Quizzes are submitted by submitting a Google Form.
Exercises
Exercises are usually begun in-class with the remainder completed outside of class.
All exercises are submitted by pushing code to GitHub.
- we will cover how to push code to GitHub
- unless you have good reason to do otherwise, follow best-practices for all basic file names and file extensions
Late policy
All assigned work is due before class on the due date indicated on the schedule
- for every 24 hours that work is late, we apply a 10% penalty on the grade, up to a maximum penalty of 30%.
- after 72 hours, we will no longer accept the work.
Extensions
Students are automatically granted 2 late assignment extensions of up to 3 days late each, with the exception that all assignments must be submitted before the last day of regular classes before the final exam period.
- extensions must be used immediately upon submitting the work and cannot be retroactively applied later on.

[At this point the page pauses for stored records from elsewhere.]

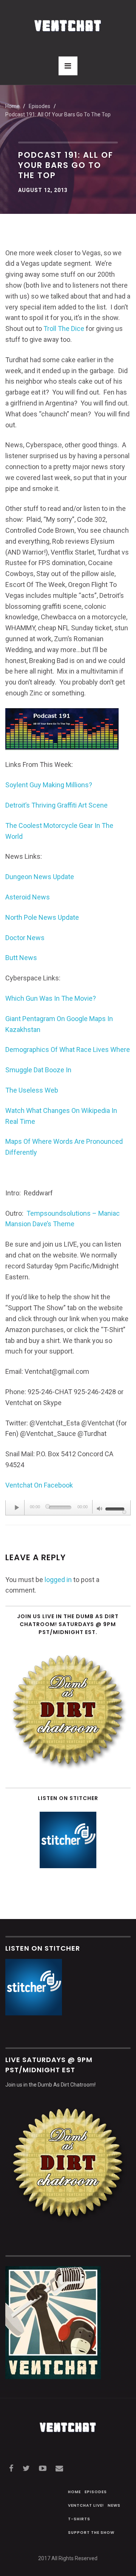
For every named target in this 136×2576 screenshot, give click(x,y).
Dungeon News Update (39, 877)
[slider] (116, 1508)
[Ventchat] (68, 21)
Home (12, 106)
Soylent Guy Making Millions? (48, 785)
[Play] (17, 1507)
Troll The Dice (63, 328)
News (114, 2505)
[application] (67, 1507)
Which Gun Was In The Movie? (50, 998)
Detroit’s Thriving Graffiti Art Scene (56, 805)
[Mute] (100, 1509)
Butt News (21, 958)
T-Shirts (79, 2519)
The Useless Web (31, 1090)
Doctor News (25, 938)
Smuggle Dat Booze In (38, 1070)
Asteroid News (27, 897)
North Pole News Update (42, 917)
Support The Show (91, 2532)
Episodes (96, 2492)
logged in (58, 1580)
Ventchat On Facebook (39, 1485)
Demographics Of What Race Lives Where (67, 1049)
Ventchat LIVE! (86, 2505)
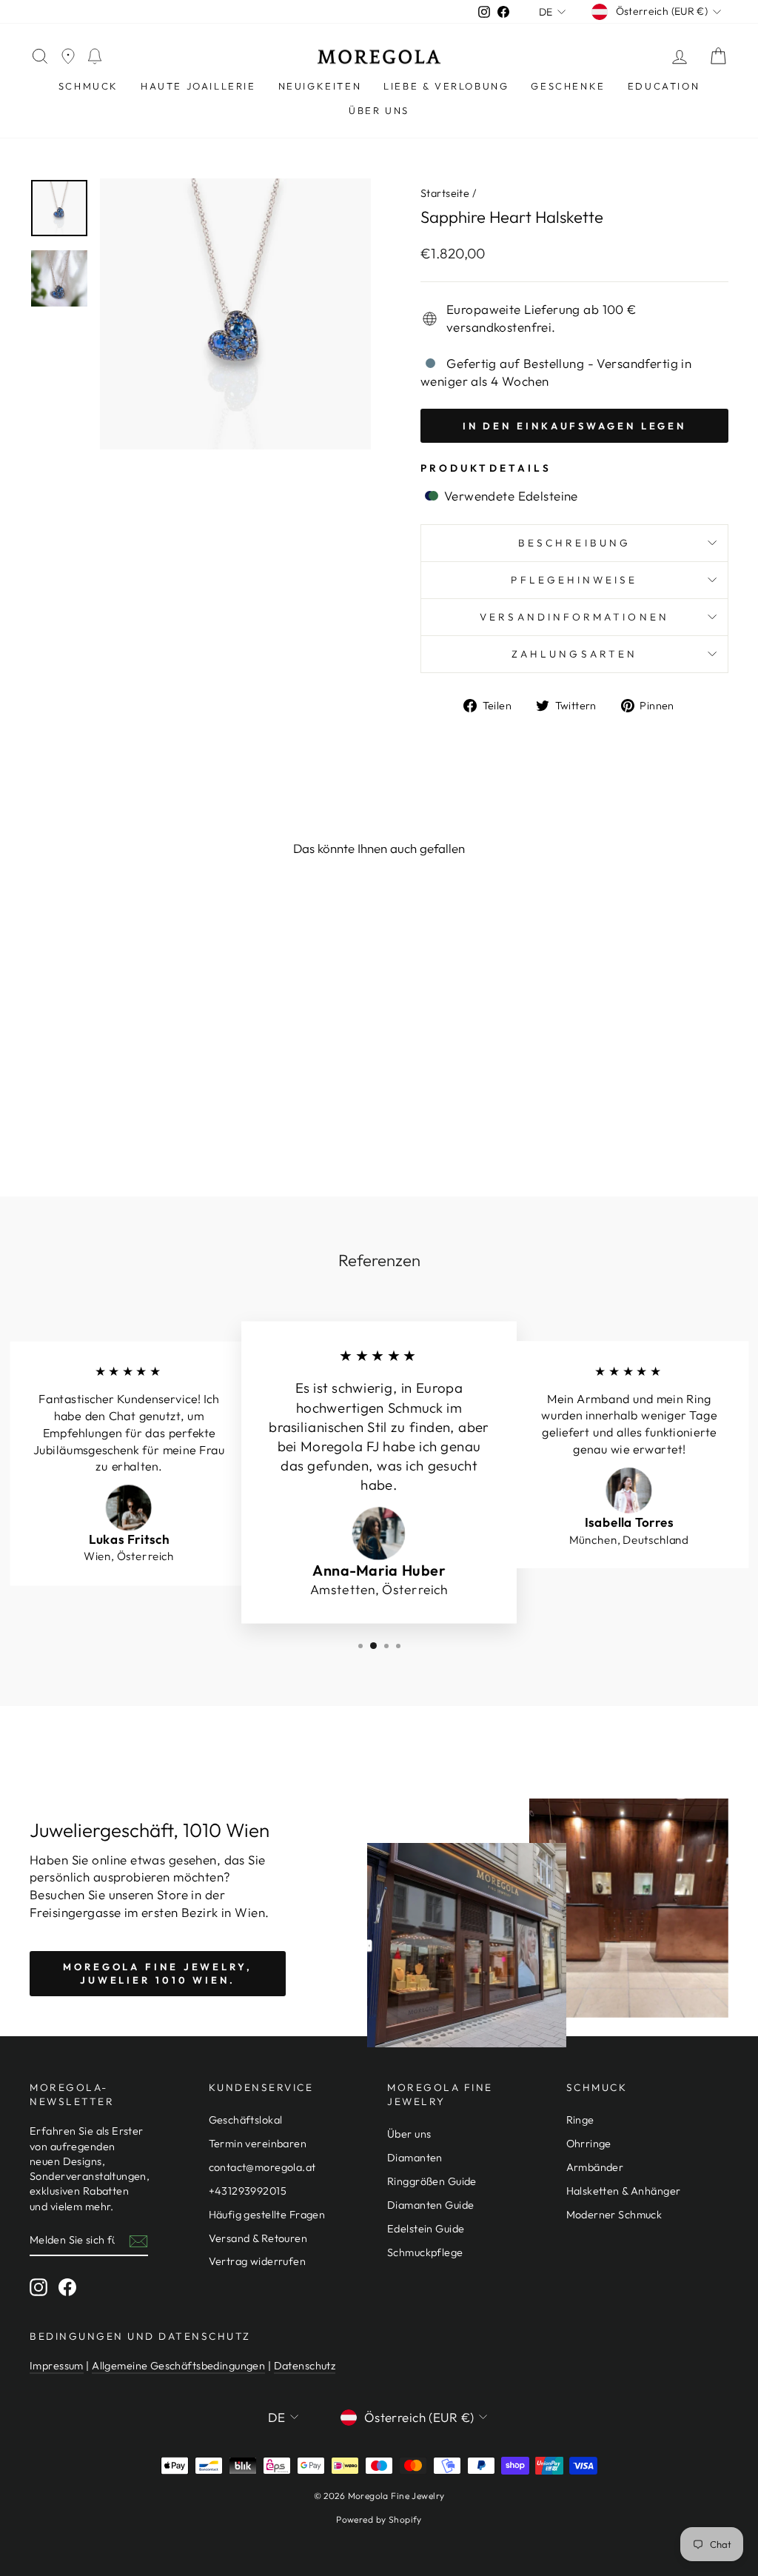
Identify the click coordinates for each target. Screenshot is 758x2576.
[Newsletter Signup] (138, 2240)
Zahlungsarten (574, 653)
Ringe (580, 2120)
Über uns (379, 110)
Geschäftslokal (246, 2120)
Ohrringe (588, 2143)
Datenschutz (305, 2365)
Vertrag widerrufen (257, 2261)
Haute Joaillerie (198, 86)
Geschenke (568, 86)
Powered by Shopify (379, 2519)
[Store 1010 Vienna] (68, 56)
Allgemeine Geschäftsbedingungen (178, 2365)
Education (664, 86)
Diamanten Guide (430, 2205)
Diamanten (415, 2157)
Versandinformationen (574, 616)
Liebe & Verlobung (446, 86)
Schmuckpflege (425, 2252)
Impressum (57, 2365)
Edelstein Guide (425, 2228)
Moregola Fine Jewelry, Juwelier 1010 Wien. (157, 1973)
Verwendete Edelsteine (508, 496)
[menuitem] (88, 86)
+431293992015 (248, 2191)
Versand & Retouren (258, 2238)
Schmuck (88, 86)
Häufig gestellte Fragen (267, 2214)
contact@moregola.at (262, 2167)
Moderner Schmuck (614, 2214)
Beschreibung (574, 542)
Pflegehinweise (574, 579)
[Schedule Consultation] (95, 56)
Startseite (444, 193)
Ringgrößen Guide (432, 2181)
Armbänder (595, 2167)
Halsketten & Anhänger (623, 2191)
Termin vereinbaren (258, 2143)
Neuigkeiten (320, 86)
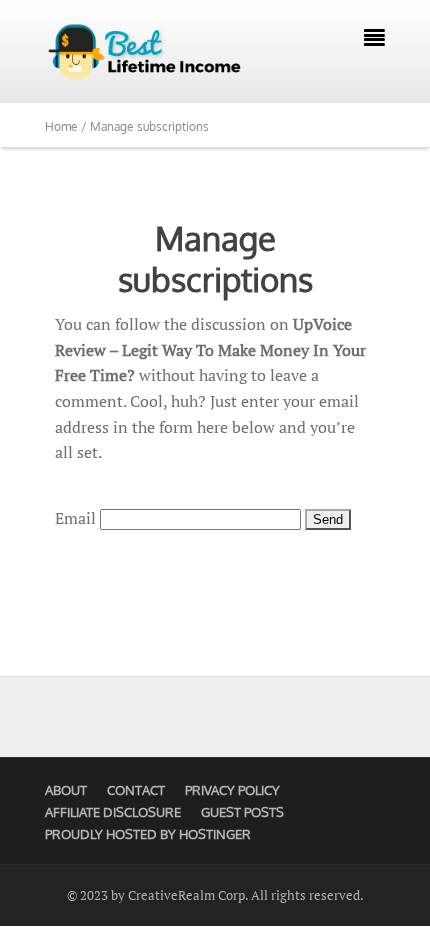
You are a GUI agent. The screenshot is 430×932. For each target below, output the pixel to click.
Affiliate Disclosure (113, 812)
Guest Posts (242, 812)
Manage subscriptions (215, 258)
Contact (136, 790)
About (66, 790)
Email (75, 518)
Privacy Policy (232, 790)
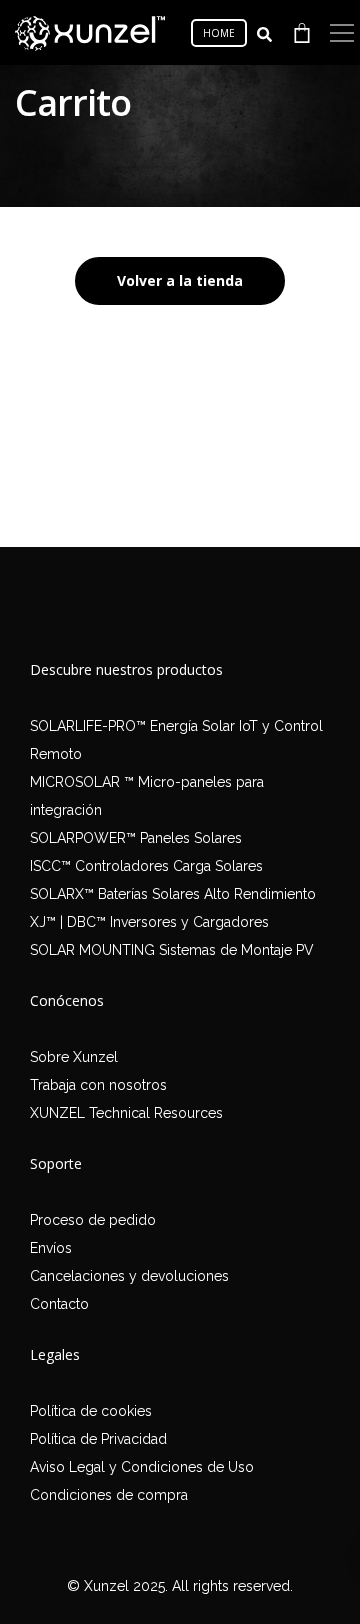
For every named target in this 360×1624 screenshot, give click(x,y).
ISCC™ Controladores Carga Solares (146, 866)
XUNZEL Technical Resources (126, 1113)
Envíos (51, 1248)
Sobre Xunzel (74, 1057)
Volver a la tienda (180, 280)
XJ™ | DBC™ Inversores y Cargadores (149, 922)
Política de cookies (91, 1411)
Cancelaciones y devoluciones (129, 1276)
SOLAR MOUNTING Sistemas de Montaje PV (172, 950)
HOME (219, 33)
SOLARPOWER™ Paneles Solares (136, 838)
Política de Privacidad (98, 1439)
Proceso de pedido (93, 1220)
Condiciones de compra (109, 1495)
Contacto (59, 1304)
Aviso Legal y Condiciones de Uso (142, 1467)
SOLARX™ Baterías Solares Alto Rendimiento (173, 894)
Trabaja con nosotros (98, 1085)
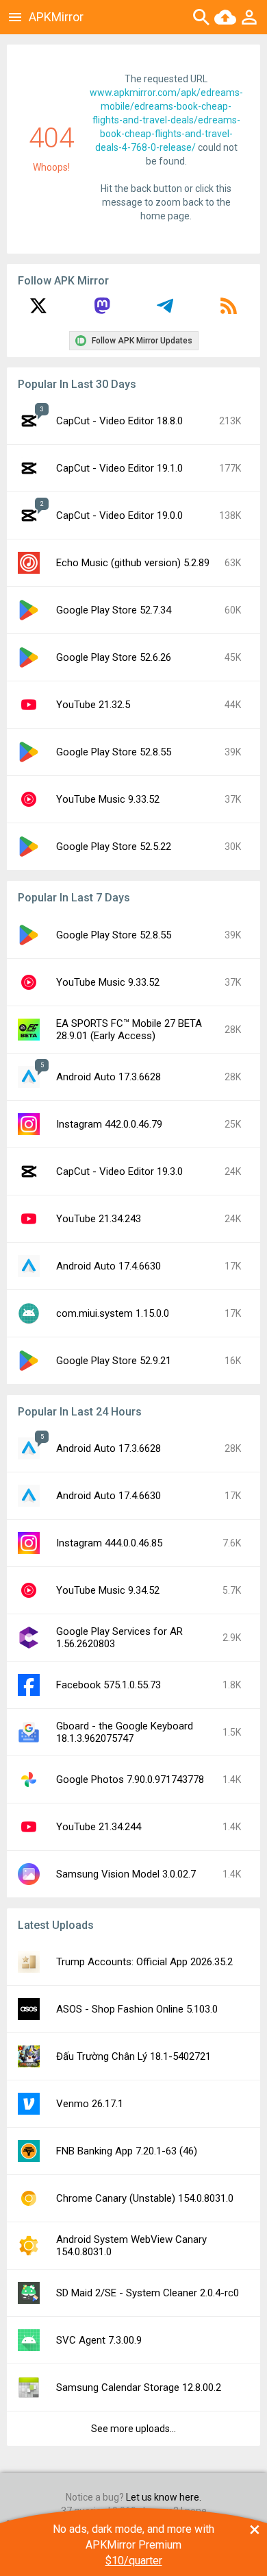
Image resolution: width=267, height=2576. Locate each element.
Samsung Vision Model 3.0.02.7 (126, 1874)
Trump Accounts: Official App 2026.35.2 (144, 1962)
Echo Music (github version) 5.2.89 (132, 563)
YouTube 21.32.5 (93, 704)
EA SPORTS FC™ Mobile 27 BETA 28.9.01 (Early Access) (129, 1029)
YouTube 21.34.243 (98, 1219)
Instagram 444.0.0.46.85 (109, 1543)
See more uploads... (133, 2428)
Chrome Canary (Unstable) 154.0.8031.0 (144, 2198)
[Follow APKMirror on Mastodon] (102, 310)
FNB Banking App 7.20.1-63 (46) (126, 2151)
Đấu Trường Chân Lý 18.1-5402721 (133, 2056)
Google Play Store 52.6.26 (113, 657)
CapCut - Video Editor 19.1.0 (119, 468)
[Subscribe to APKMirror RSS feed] (228, 310)
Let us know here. (163, 2497)
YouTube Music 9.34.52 (108, 1590)
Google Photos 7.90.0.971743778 (130, 1779)
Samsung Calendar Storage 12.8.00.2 (138, 2387)
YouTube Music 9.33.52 (108, 799)
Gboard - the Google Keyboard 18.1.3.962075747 (124, 1732)
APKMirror (56, 17)
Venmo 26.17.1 (89, 2104)
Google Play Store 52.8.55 (113, 752)
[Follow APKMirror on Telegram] (165, 310)
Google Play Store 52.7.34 (113, 610)
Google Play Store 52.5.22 (113, 846)
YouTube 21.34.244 (98, 1827)
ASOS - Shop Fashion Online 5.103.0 (137, 2009)
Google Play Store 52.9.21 (113, 1360)
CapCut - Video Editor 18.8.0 (119, 421)
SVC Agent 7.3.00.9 (99, 2340)
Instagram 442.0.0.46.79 (109, 1124)
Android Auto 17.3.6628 (108, 1077)
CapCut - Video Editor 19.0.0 (119, 515)
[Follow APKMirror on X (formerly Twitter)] (38, 310)
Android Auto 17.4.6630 (108, 1266)
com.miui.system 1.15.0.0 (112, 1313)
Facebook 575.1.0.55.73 (108, 1685)
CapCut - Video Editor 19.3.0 (119, 1171)
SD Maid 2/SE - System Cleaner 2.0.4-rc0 (147, 2293)
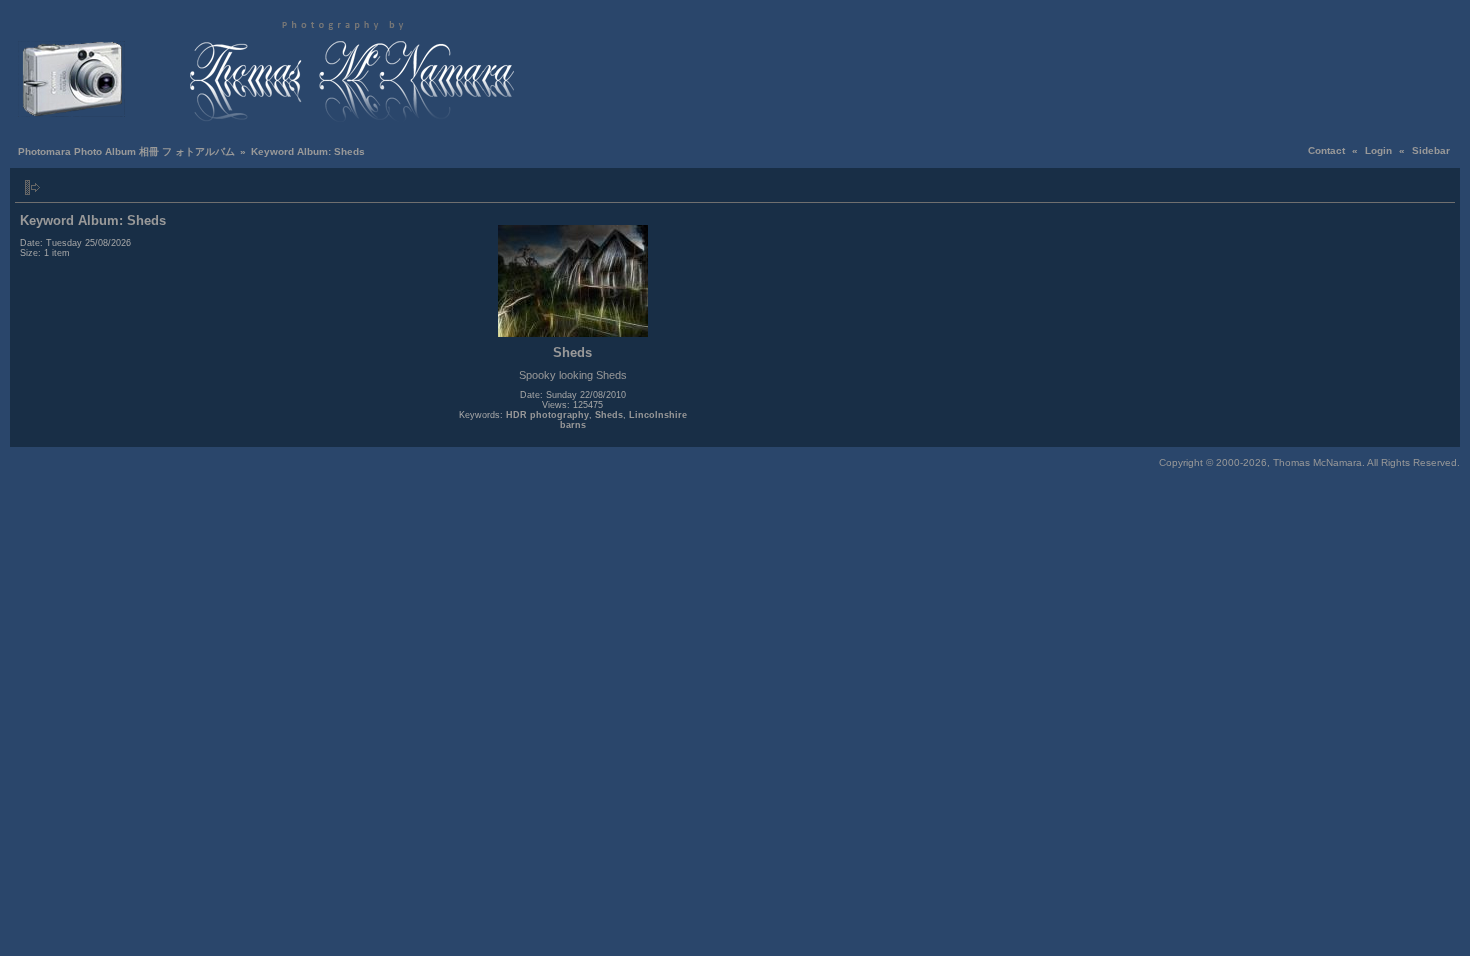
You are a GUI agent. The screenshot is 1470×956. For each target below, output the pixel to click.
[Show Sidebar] (32, 187)
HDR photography (547, 415)
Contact (1326, 150)
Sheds (609, 415)
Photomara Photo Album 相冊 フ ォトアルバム (126, 151)
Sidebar (1431, 150)
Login (1378, 150)
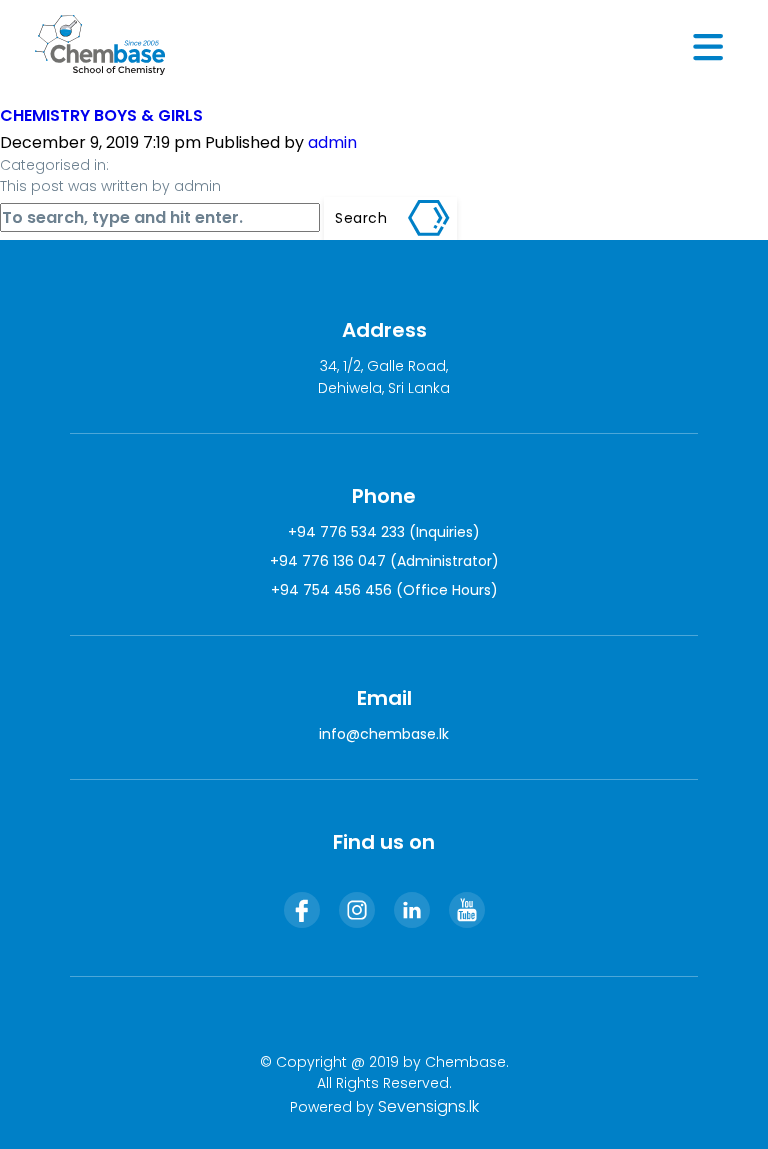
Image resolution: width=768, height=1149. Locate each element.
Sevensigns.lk (428, 1106)
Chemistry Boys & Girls (101, 115)
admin (332, 142)
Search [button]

- when submitting an assignment for which you would like to use one of these automatic extensions, you must notify the grader that you are using the extension, otherwise your assignment will be rejected.
- for any group work, each member of the group must use an extension (or lose points if none is available) for the entire group to submit work late.
- No additional extensions will be given, except in the case of a documented medical emergency.
Regrade requests
If a student requests a regrade of any work, we will regrade the work in full, not just the part that the student believes has been mis-graded.
Disability disclosure statement
Academic accommodations are available for students with disabilities. Please contact the Moses Center for Student Accessibility (212-998-4980 or mosescsd@nyu.edu) for further information. Students who are requesting academic accommodations are advised to reach out to the Moses Center as early as possible in the semester for assistance.
Student wellness
In a large, complex community like NYU, it’s vital to reach out to others, particularly those who are isolated or engaged in self-destructive activities. Student wellness is the responsibility of all of us.
The NYU Wellness Exchange is the constellation of NYU’s programs and services designed to address the overall health and mental health needs of its students. Students can access this service 24 hours a day, seven days a week - wellness.exchange@nyu.edu; (212) 443-9999. Students can call the Wellness Exchange hotline (212-443-9999) or the NYU Counseling Service (212-998-4780) to make an appointment for Single Session, Short-term, or Group counseling sessions.
Academic Integrity
Working with others and leveraging all resources available to you is a prerequisite for success. This is different from copying, cheating, plagiarism, and mental laziness. All submitted work must be your own. There are very reliable systems we use to detect plagiarism in computer code, such as moss and compare50. If you submit any work that is not your own, you risk failure or worse.
Please read the Computer Science department’s policy on academic integrity and the University-wide policy which supercedes it.